This week on Dezeen, BIG released plans for a pair of residential towers in Copenhagen, while two new high-rises were approved for Liverpool, putting the stats of the city’s docks as a World Heritage Site at risk.
Bjarke Ingels’ firm revealed renderings of its proposed Cactus Towers, which will feature overhanging planted balconies. These are set to be built beside an IKEA store in Copenhagen’s Vesterbro district.
Meanwhile, The Plaza 1821 and Hive City Docks towers by Hodder and Partners and Brock Carmichael Architects were granted approval by the city of Liverpool – despite threats that they could cause the waterside area to lose its status as a World Heritage Site,
Also in the UK, diversity within the creative industries came under scrutiny following the release of a government report, and architect David Chipperfield warned of “isolation” following the Brexit result.

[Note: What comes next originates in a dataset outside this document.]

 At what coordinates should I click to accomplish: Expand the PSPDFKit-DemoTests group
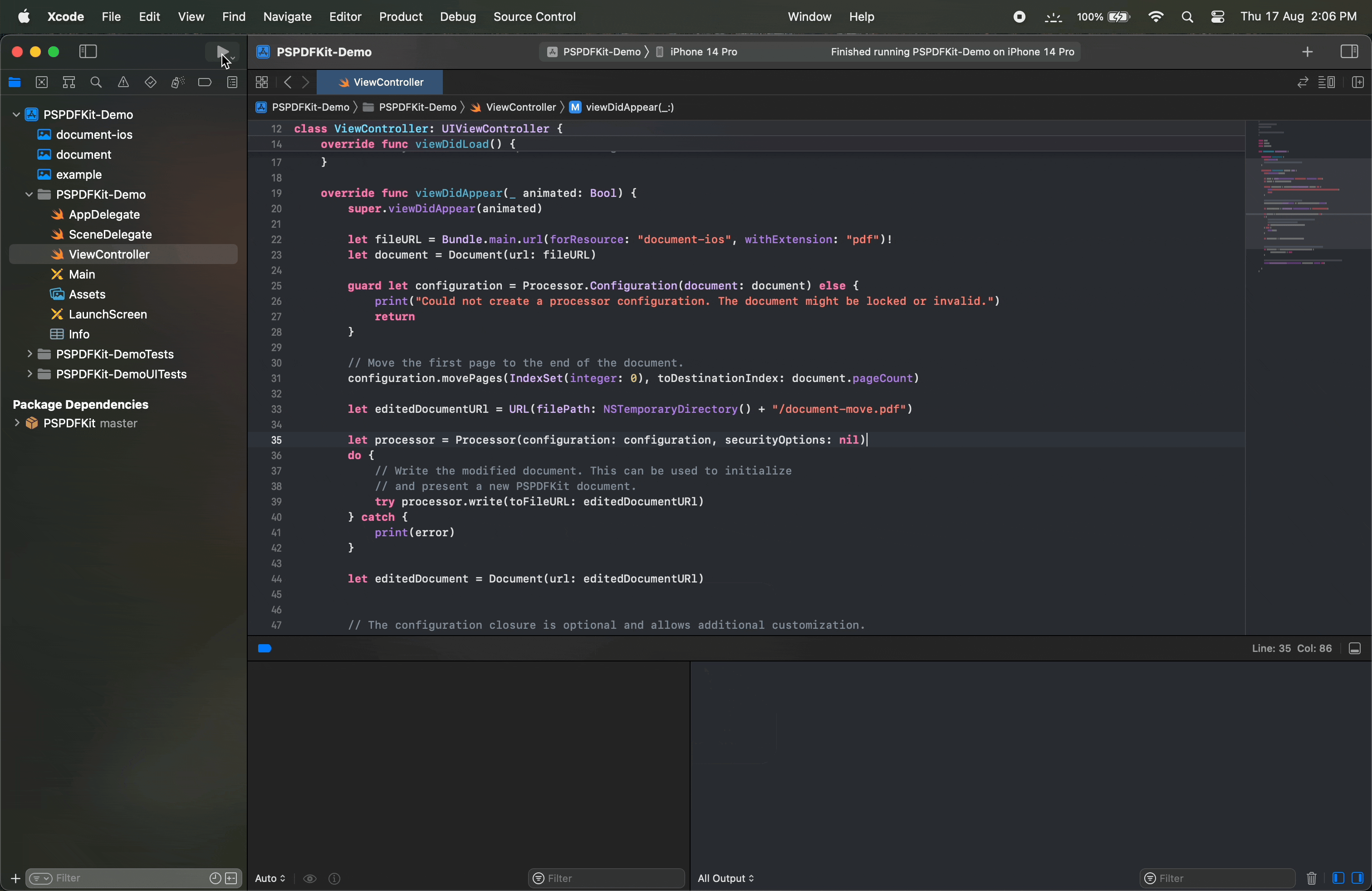[30, 354]

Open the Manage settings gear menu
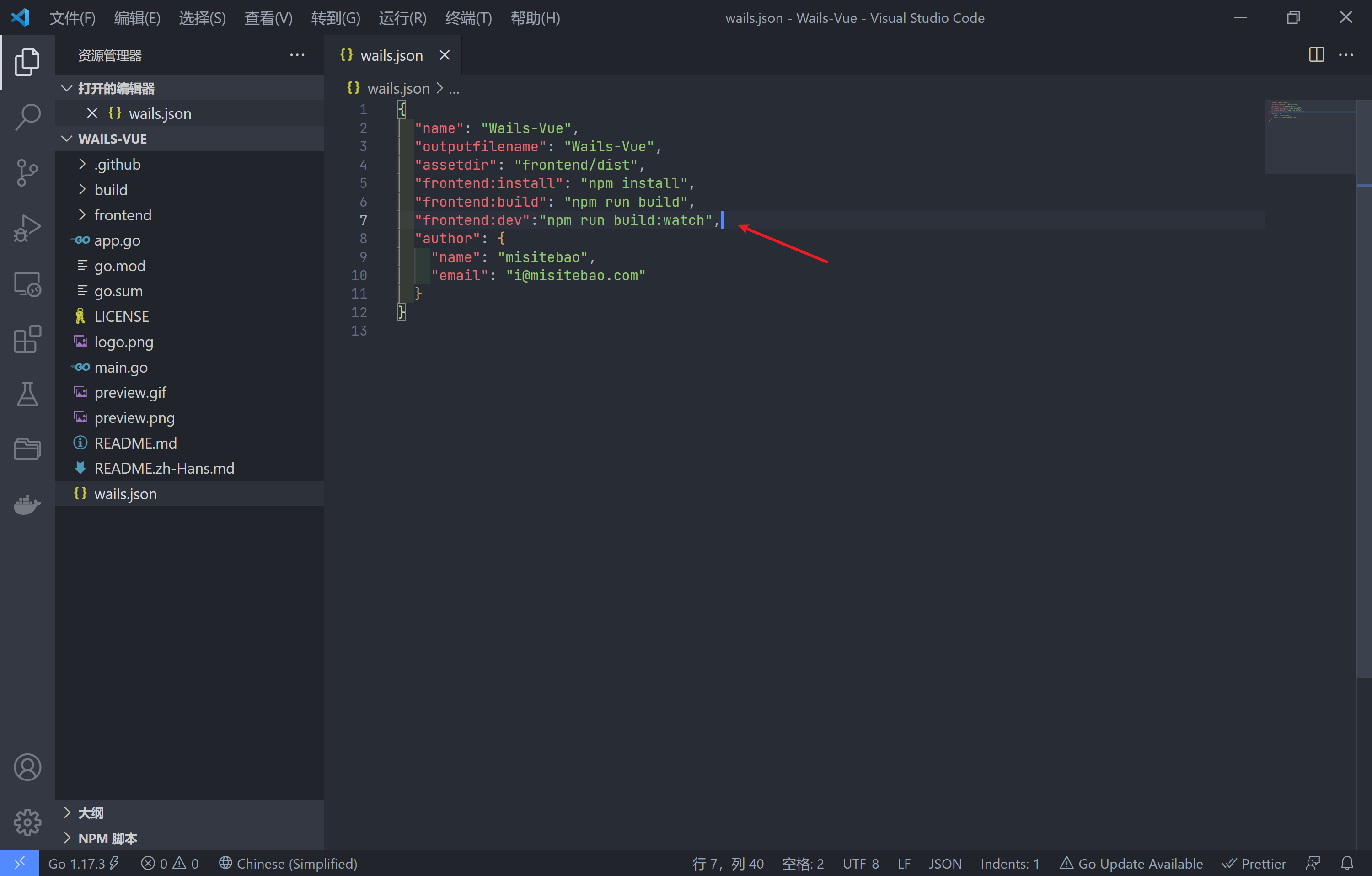27,822
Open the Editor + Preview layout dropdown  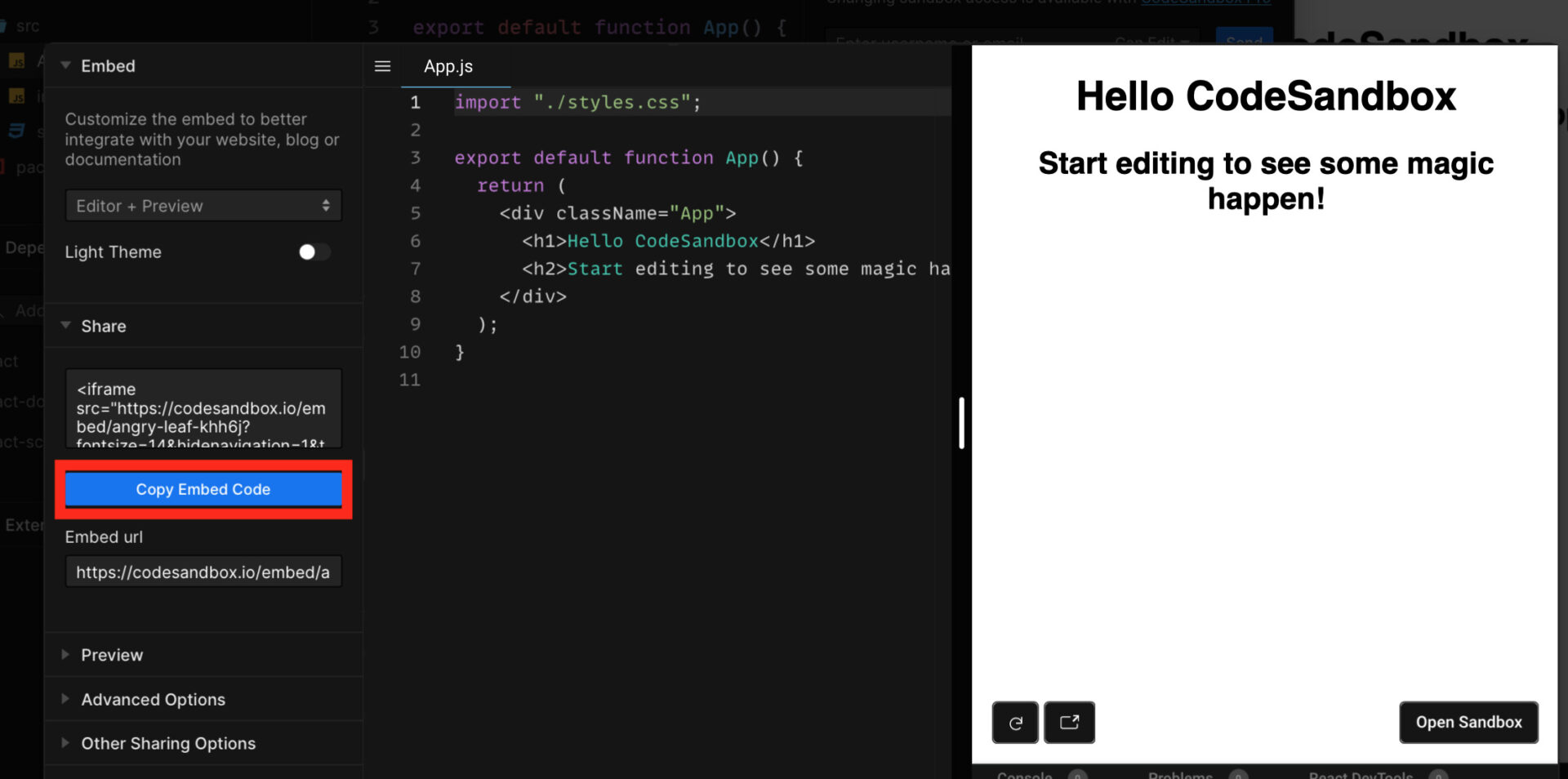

Two planned demolitions in London came to to the forefront after Simon Smithson claimed politicians influenced the decision to knock down Robin Hood Gardens and it was announced that a well known brutalist car park in Soho was to be replaced by an Eric Parry Architects-designed hotel.
Also, open-plan offices were found to be damaging to employees focus levels, according to research by furniture brand Haworth, and rumours emerged of Apple employees revolting against planned shared office layouts in their new HQ.
The first images of Tadao Ando’s gigantic Hill of the Buddha at the Makomanai Takino Cemetery in Japan were released, two years after its completion.
Meanwhile, Thomas Heatherwick’s studio showcased new footage and imagery of their under-construction tree-covered development in Shanghai, after drone footage was revealed a few days earlier.
An installation featuring a flock of spherical drones that follows visitors around the room opened at London’s Roundhouse, by Rain Room creators Random International.
In this week’s tech news, it emerged that Virginia Tech’s Transportation Institute had run a recent experiment about driverless-vehicles that involved disguising a human driver as a car seat.
And Nendo’s founder Oki Sato, urged designers to rethink the aesthetic of contemporary gadgets and also called most of today’s smart devices “useless” in an interview with Dezeen.
Popular projects this week included an “obese” house installed outside a palace in Vienna, a minimalist nail bar with industrial-style surfaces and a colourful knitwear collection celebrating fashions superficiality.